Presence takes the classic ghost story movie and turns it on its head. Rather than following a family getting spooked by an afterlife entity, we follow the action from the ghost’s point of view. Literally. The entire film is shot in a POV style from the perspective of an otherworldly entity. A presence whose motivations and origins are unknown throughout the film’s brief hour-and-a-half runtime.

Presence isn’t the first film to tell a ghost story from the ghost’s perspective. Alejandro Amenabar did this excellently with his 2001 film The Others. 2017’s Casey Affleck-led A Ghost Story, has a narrative similar to that of Presence, following a ghost traveling through time and being stuck in one place. But Presence differs by putting the audience into the proverbial sheet of the ghost. We see everything through the ghost’s eyes while never quite knowing where the story will go next.

POV

2024’s Oscar-nominated Nominated Nickel Boys relied heavily on POV camera filming, but the entirety of Presence is done in this discipline. The camera also stays contained to the house. A house currently occupied by a struggling but ultimately pretty typical family of four. Lucy Liu and Chris Sullivan play the parents of two teenagers. Eddy Maday as Tyler, the jockish bullying older brother, and Callina Liang as Chloe. The trauma scorned teenage daughter.

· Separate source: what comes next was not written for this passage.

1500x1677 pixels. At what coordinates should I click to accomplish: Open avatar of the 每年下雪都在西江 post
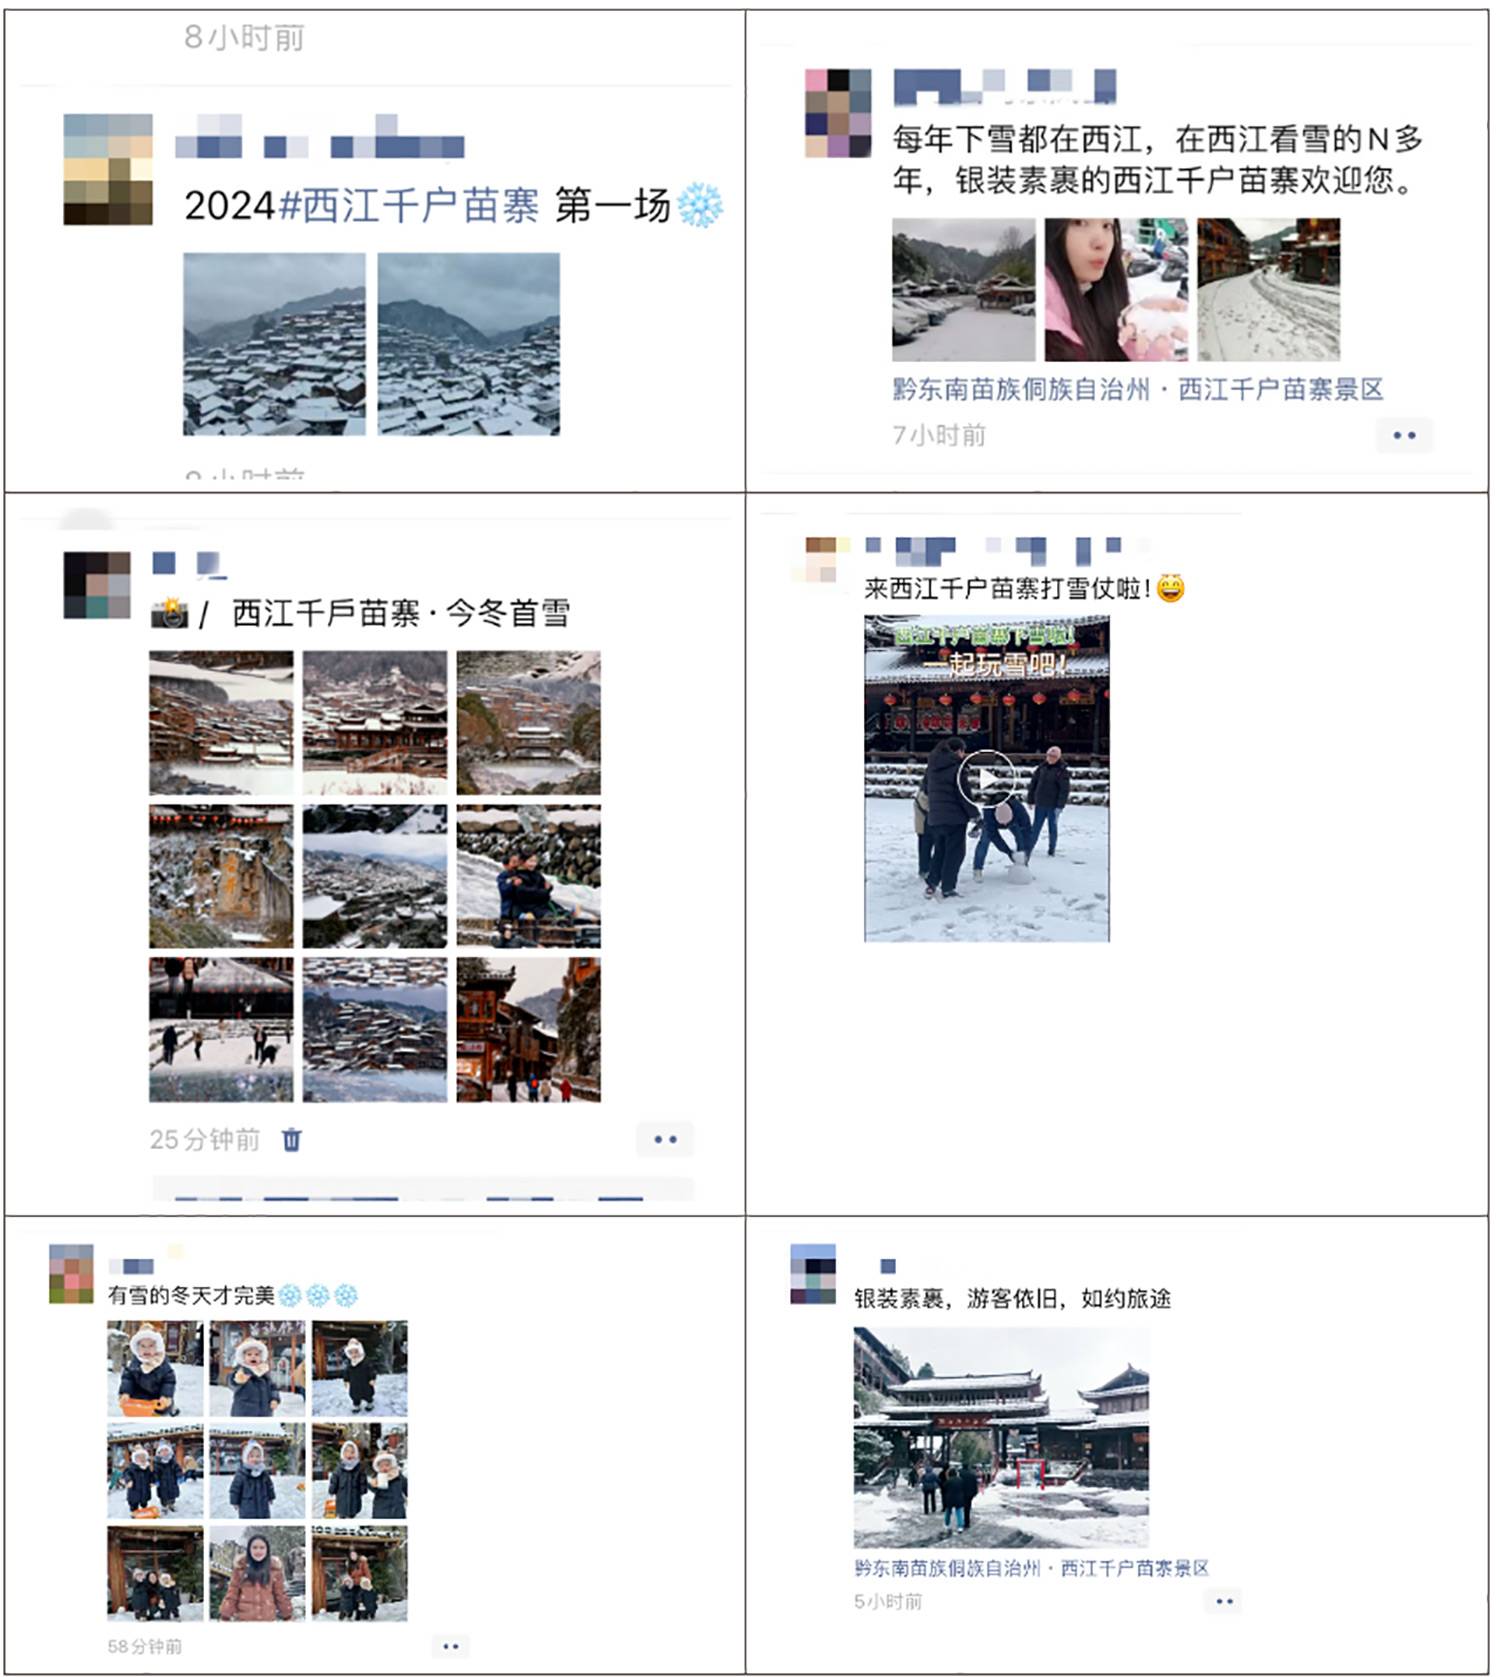click(x=838, y=113)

It’s revealed early on that two of Chloe’s friends died of a drug overdose before the family moved into the house. These are just breadcrumbs though for the bigger mystery Soderbergh lays out in his film. We spend much of the film guessing where the next plot beat will go and who the presence actually is. There is a twist revealed at the end that sheds the movie in a new light, but that mystery isn’t as captivating as the familial drama happening throughout the film.

Haunted House

Where Presence really shines is the fly-on-the-wall perspective we get of this normal suburban family. We get a front-row seat for a mother’s embarrassing drunk late-night confessions. We see a father struggle to relate to his grieving teenage daughter. And we see the type of anger and hate that only exist between two siblings dealing with hormones and high school so close together.

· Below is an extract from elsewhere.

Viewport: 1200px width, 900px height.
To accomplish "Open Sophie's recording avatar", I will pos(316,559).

The family here does an excellent job of ignoring the camera and acting like normal people in their own homes. Nothing is ever overstated but it also never falls into that mumblecore style of directing. It truly feels like we are given a glimpse into these people’s lives rather than watching a staged production.

Outside Visitors

It’s only the players outside of core four where the film starts to suffer. The family hires a clairvoyant to inspect their house. This character and her husband feel unessential to the plot and act like Ed and Lorraine Warren type grifters. Asking for money the second the family shows any type of response to their “powers”.

Chloe’s boyfriend Ryan gets the most screen time outside of the family and his character is truly underdeveloped. It’s a sin I can forgive to keep this brisk 85-minute movie moving, but his character arc is just him rapidly moving through the different stages of incel loser creep. As the character grows more and more unhinged, it’s not a shock to the audience and we feel no pity for the boy throughout the film’s runtime.

Soderbergh

The entire film is confined to this POV perspective and inside the four walls of the home. It’s a really interesting idea and one that Soderbergh executes masterfully here. Soderbergh has always been an interesting director who pushes the boundaries of what can be done with cinema. He shot a movie entirely on iPhones back in 2018 and created the wild choose-your-own-adventure show Mosaic for HBO.

Aside from the smaller sojourn projects, Soderbergh also creates grand Hollywood-style movies with the Oceans and Magic Mike movies. Presence falls firmly in the former category. It’s a small-budget film that takes big risks and presents an interesting idea in cinema. The smaller ventures have always been hit or miss, and Presence has way more hits than misses.

Confines

These confines that he’s created for himself elevate the film. Having to work inside the POV perspective and never being able to leave the house, means we have to learn every bit of exposition from these four residents. It’s a contrivance that would be a hindrance to some, but for Soderbergh and writer David Koepp, it’s a blessing. A new way to deliver a classic genre movie.

Presence may not have worked without these self-imposed confines. Narratively the film struggles a bit and there are some plot points that go nowhere. But all that feels intentional when we are only seeing the plot through the ghost’s eyes in these long unbroken shots. Presence feels like a snapshot, not a full story.

Passing On

While this may not be remembered as one of Soderbergh’s greatest films, Presence is a really cool idea with flawless execution. It’s the type of filmmaking style you’d hear two college filmmakers drunkenly discuss out at a bar, knowing they do not have the acumen to take on such a project. Soderbergh does and he’s crafted a film that works on almost every level.

Presence is half billed as a horror film and that just isn’t the case. This is a film about families from the perspective of an outsider. The twist at the end reveals that it isn’t just a movie about families from the outside, but the lengths a family is willing to go to protect itself. Presence has a lot of big ideas and though not everyone lands, it’s a great experimental film worthy of the Soderbergh canon.